Dans un contexte de tension sur le système de santé et de redéfinition des rôles des professionnels de santé, le Conseil National Professionnel Infirmier (CNPI) vient de publier un document stratégique destiné à guider l’évolution de la profession. Fruit d’un travail collectif avec les différentes composantes de la filière infirmière, ce rapport émet une série de propositions fortes pour repositionner les infirmiers — et en particulier les infirmiers libéraux (IDEL) — comme piliers des soins de premier recours et de la coordination des parcours de santé.
Vers une refonte du décret de compétences et une autonomie renforcée
L’un des piliers du document repose sur la refonte du décret de compétences infirmières, actuellement obsolète puisqu’il date de 2004. Le CNPI appelle à une mise à jour qui reflète l’évolution des pratiques et l’élargissement des missions sur le terrain. Cette révision viserait à :
- Clarifier les actes relevant de l’autonomie infirmière,
- Étendre les champs de prescription (matériel, pansements, dispositifs médicaux…),
- Reconnaître le rôle des infirmiers dans la prévention, l’éducation thérapeutique et la surveillance des pathologies chroniques.
Pour les IDEL, cela représenterait une reconnaissance officielle de leurs compétences réelles, déjà mises en œuvre au quotidien, mais encore peu valorisées dans les textes réglementaires actuels. Cette évolution permettrait également une meilleure adaptation aux besoins des patients à domicile, notamment dans les zones sous-dotées en médecins.

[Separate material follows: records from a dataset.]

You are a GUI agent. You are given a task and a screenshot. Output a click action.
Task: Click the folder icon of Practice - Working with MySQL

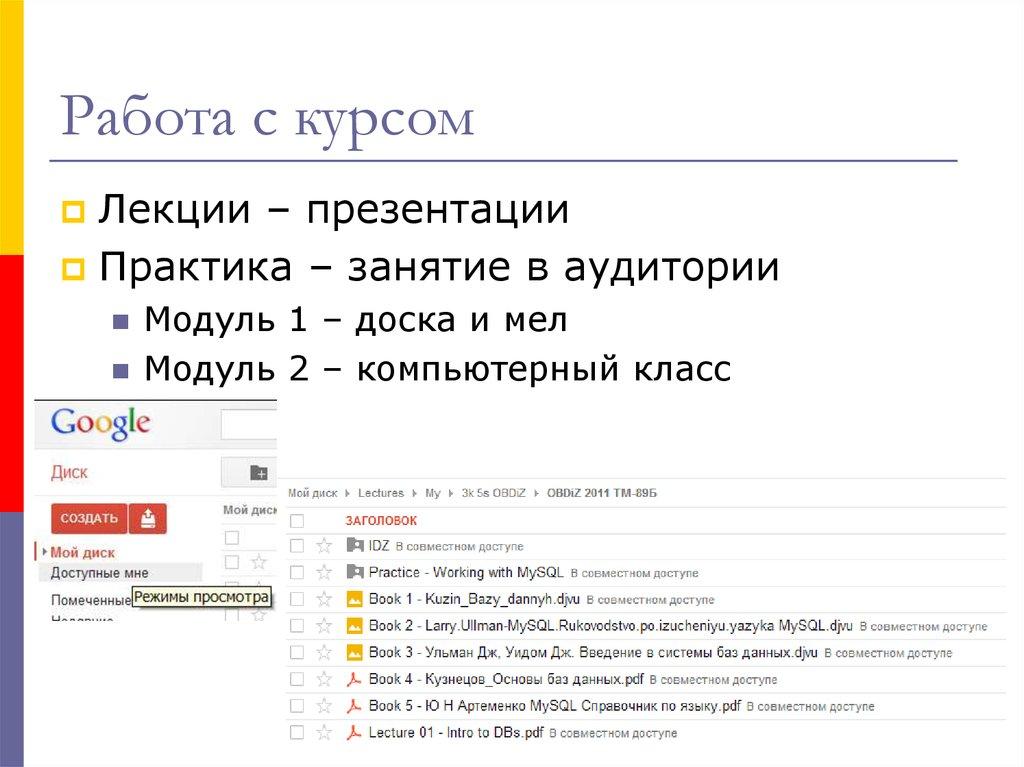[x=354, y=572]
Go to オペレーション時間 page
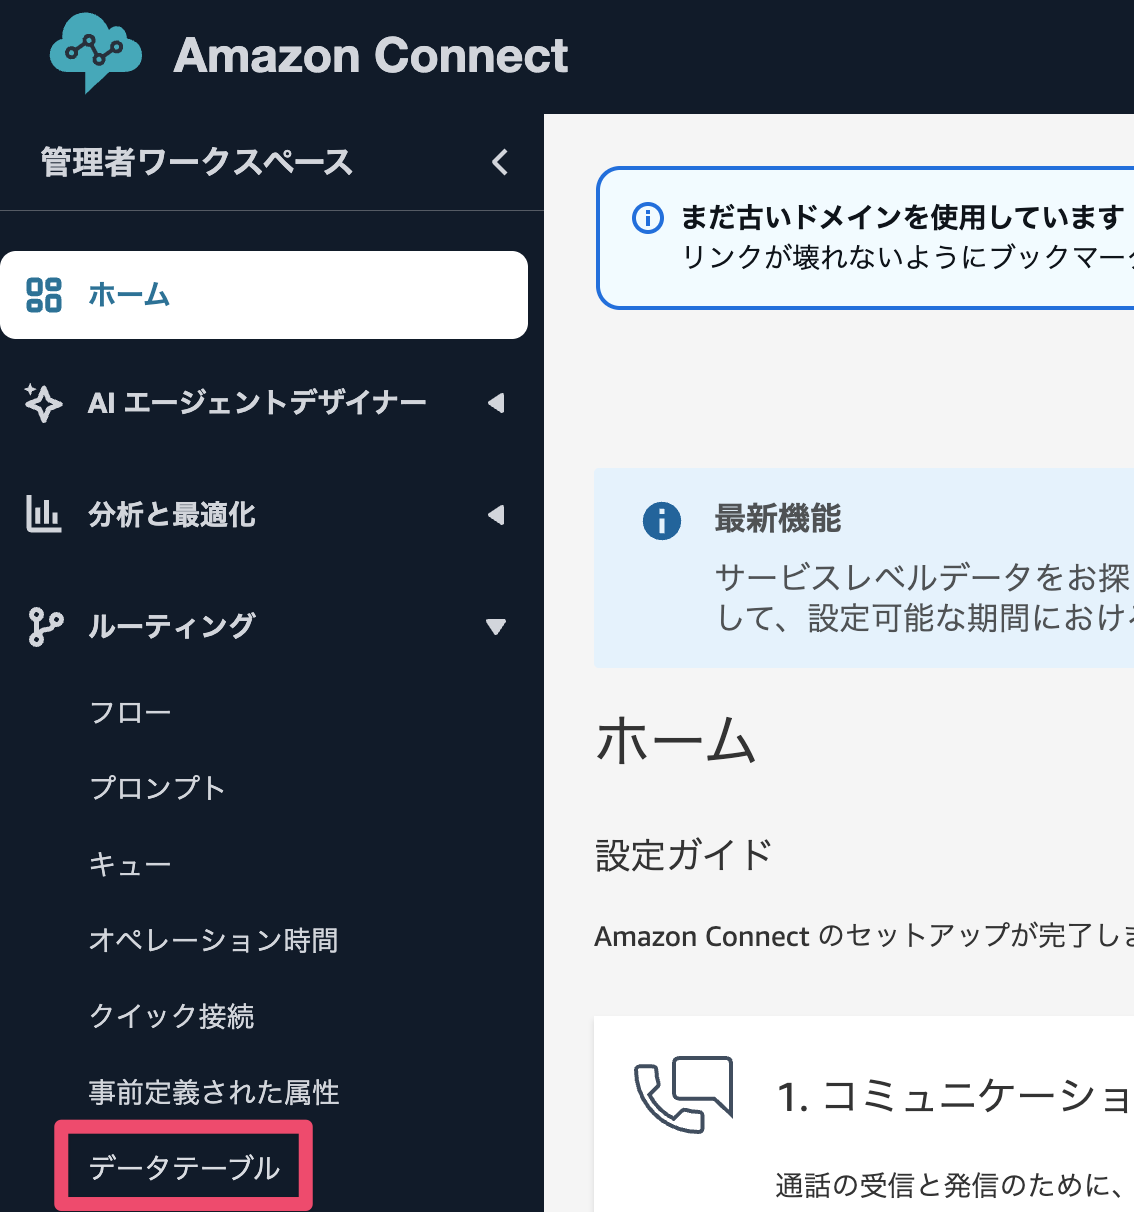Image resolution: width=1134 pixels, height=1212 pixels. (x=213, y=940)
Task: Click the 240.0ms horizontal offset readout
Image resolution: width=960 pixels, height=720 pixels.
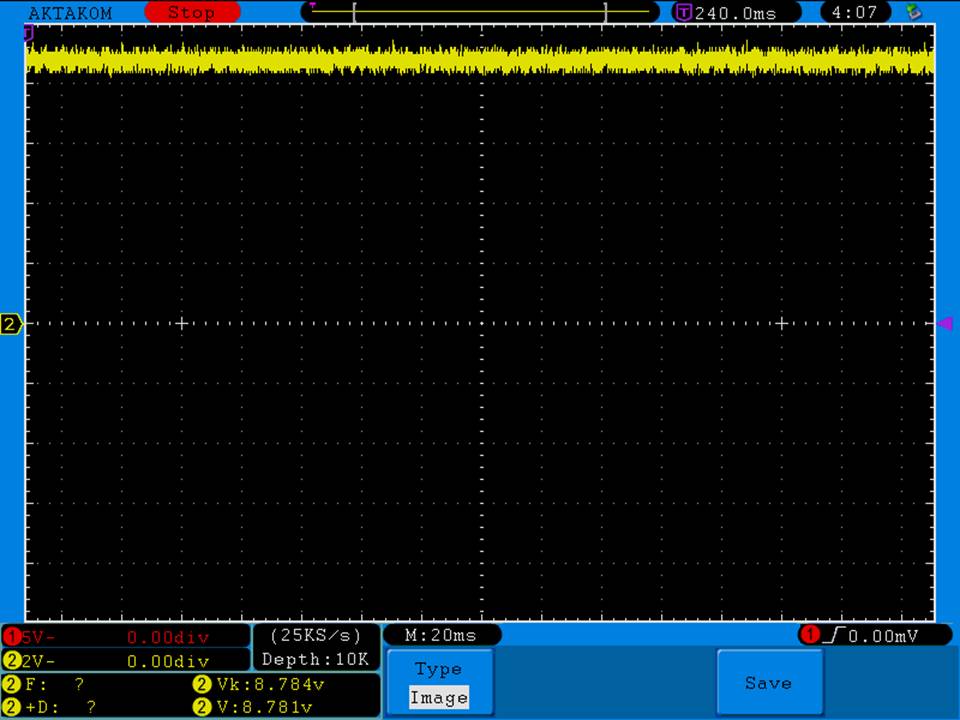Action: coord(734,13)
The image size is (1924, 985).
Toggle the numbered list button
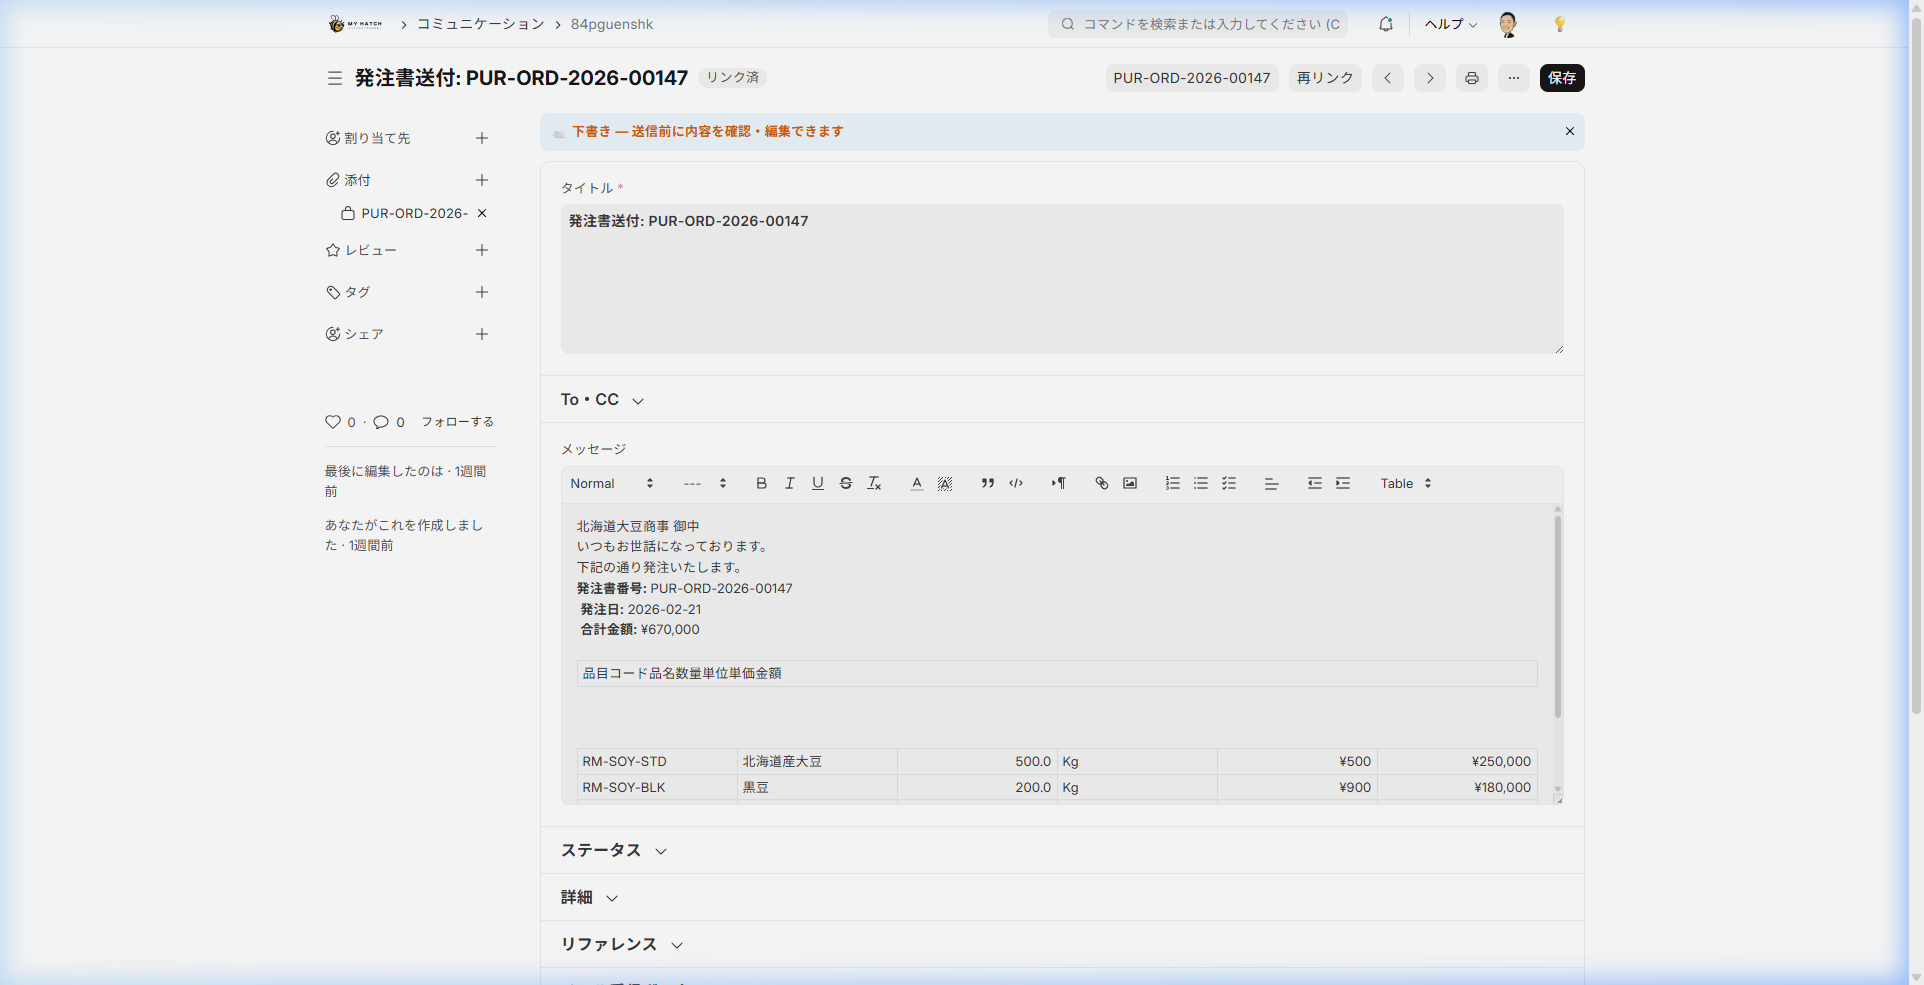point(1172,483)
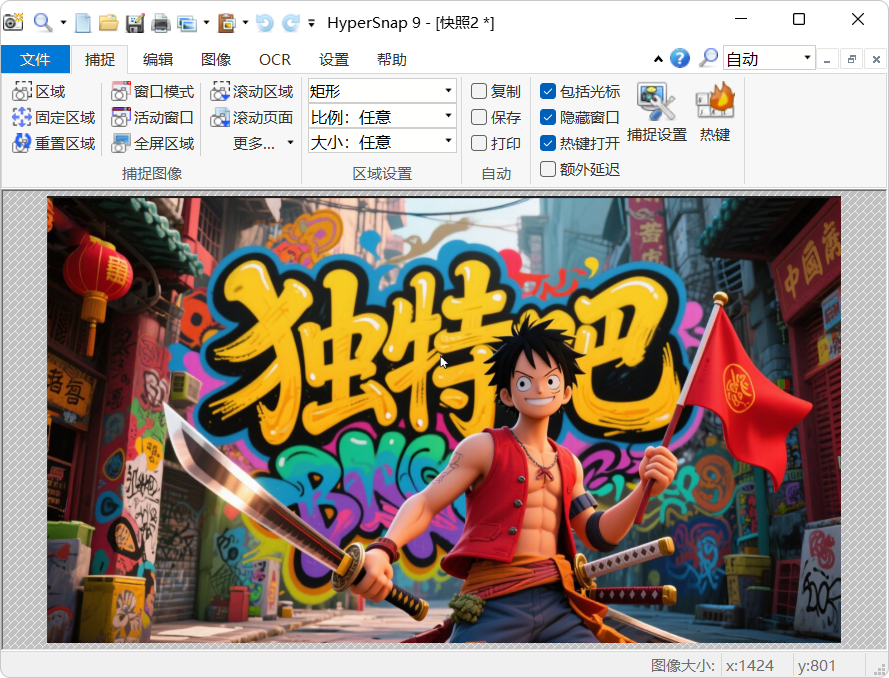Click the 热键 hotkeys flame icon
This screenshot has width=889, height=678.
(x=715, y=112)
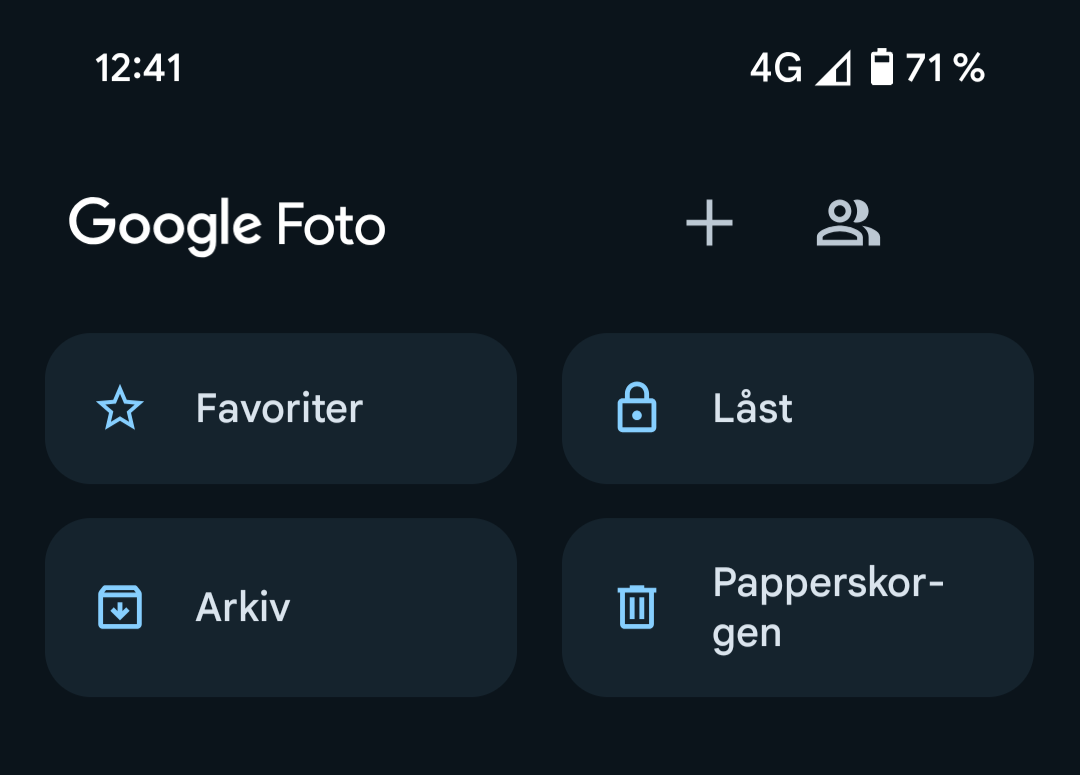Open the Favoriter tile

coord(281,409)
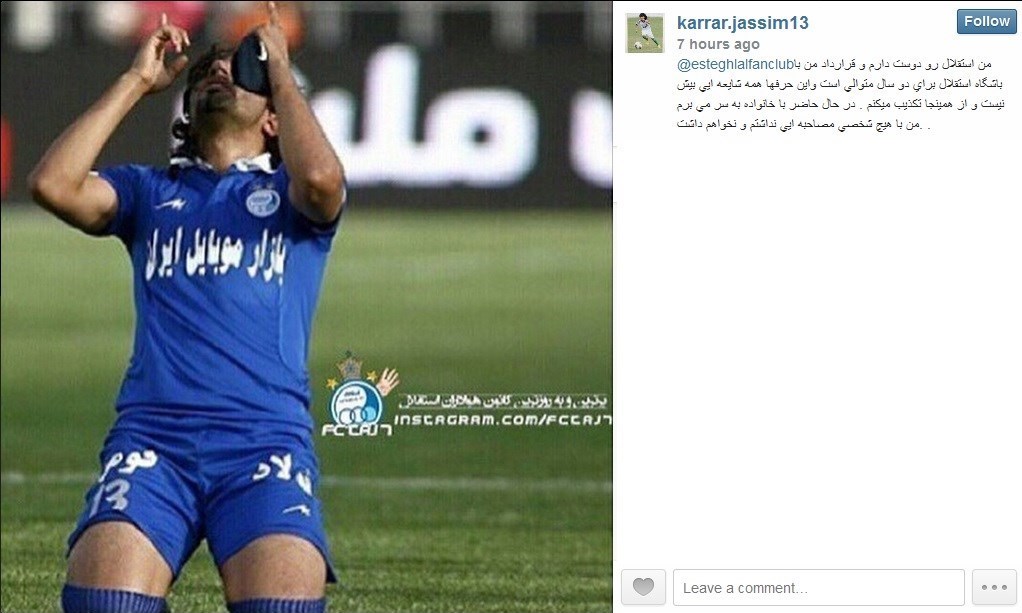
Task: Open karrar.jassim13's profile avatar
Action: click(645, 33)
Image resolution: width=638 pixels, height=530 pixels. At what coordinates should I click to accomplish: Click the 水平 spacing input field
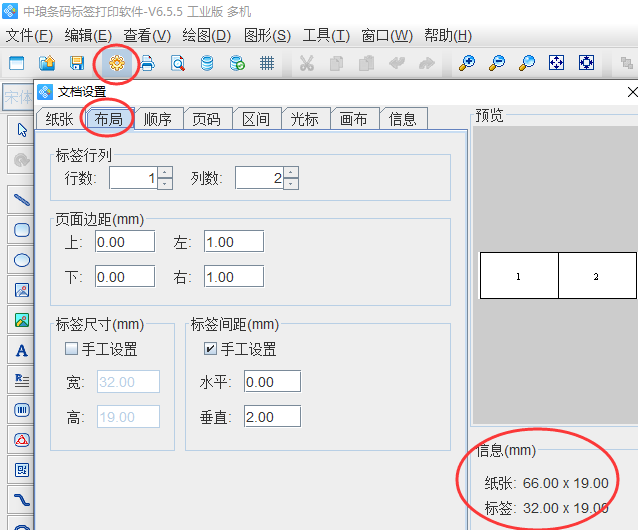271,382
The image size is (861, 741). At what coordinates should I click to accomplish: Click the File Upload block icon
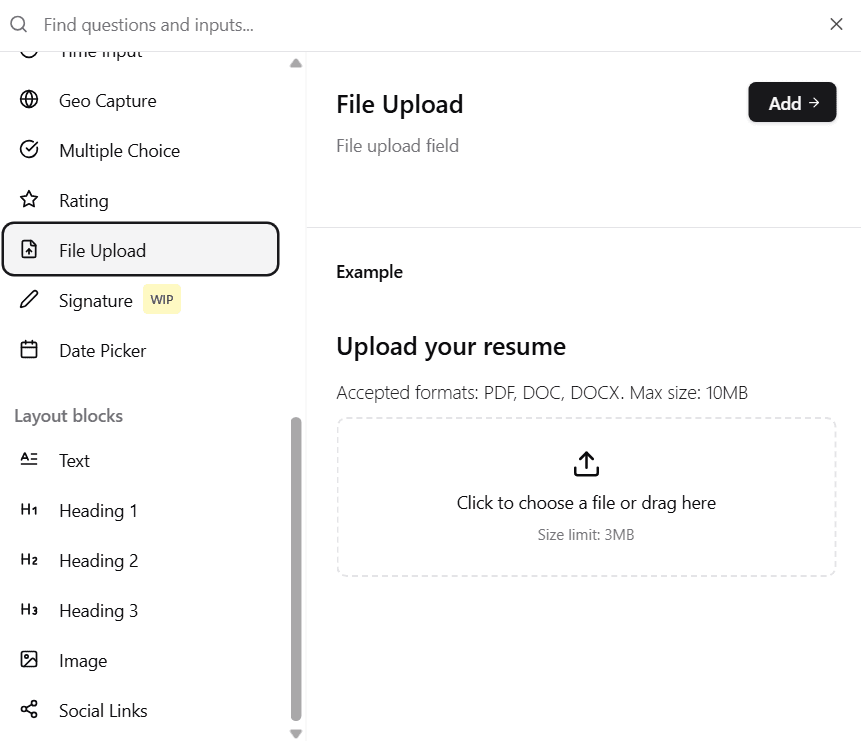30,249

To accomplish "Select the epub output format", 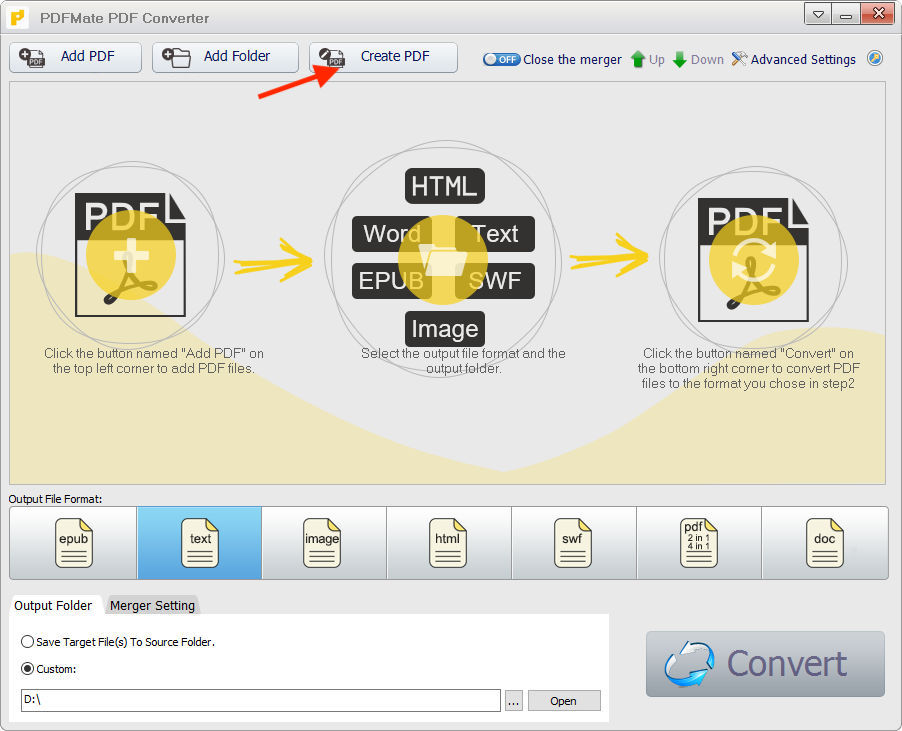I will (x=72, y=543).
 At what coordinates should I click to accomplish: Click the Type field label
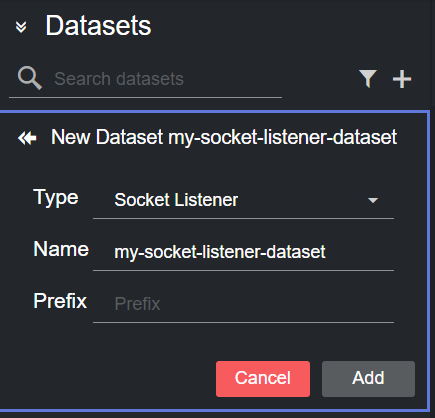pos(56,198)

Une place centrale dans les parcours de soins et l’organisation territoriale
Autre point clé des recommandations : la redéfinition du rôle des infirmiers dans l’organisation des soins à l’échelle des territoires. Le CNPI propose que les infirmiers deviennent des référents de parcours de soins, notamment pour les patients atteints de maladies chroniques ou en situation de fragilité. À ce titre, ils pourraient bénéficier d’un statut spécifique dans les Communautés Professionnelles Territoriales de Santé (CPTS) et autres dispositifs de coordination pluriprofessionnelle.
Cette reconnaissance du rôle de coordination rejoint les pratiques déjà bien ancrées chez les IDEL, qui assurent une continuité des soins, identifient les besoins, alertent et orientent les patients vers les autres professionnels de santé. Le CNPI milite aussi pour une meilleure rémunération de cette fonction d’interface, encore trop souvent réalisée bénévolement ou sans contrepartie.
Formation, attractivité et reconnaissance : un chantier global
Le rapport du CNPI ne s’arrête pas aux seuls aspects réglementaires. Il s’attaque également à la question cruciale de l’attractivité de la profession. Le manque de reconnaissance, l’épuisement professionnel, la complexité des démarches administratives et le sentiment d’isolement sont autant de freins à l’installation libérale. Le CNPI propose donc une réflexion sur :
- L’accès à une formation continue adaptée, avec des modules spécifiques pour l’exercice libéral,
- La simplification des démarches d’installation,
- Une revalorisation des rémunérations, y compris pour les actes de coordination et de prévention.
En conclusion, ce document constitue une base de travail solide pour faire évoluer la profession infirmière dans son ensemble. Pour les IDEL, il ouvre des perspectives concrètes vers un exercice plus autonome, mieux reconnu, et davantage intégré dans les stratégies de santé publique. Reste maintenant à savoir si les pouvoirs publics s’en saisiront pour engager les réformes nécessaires.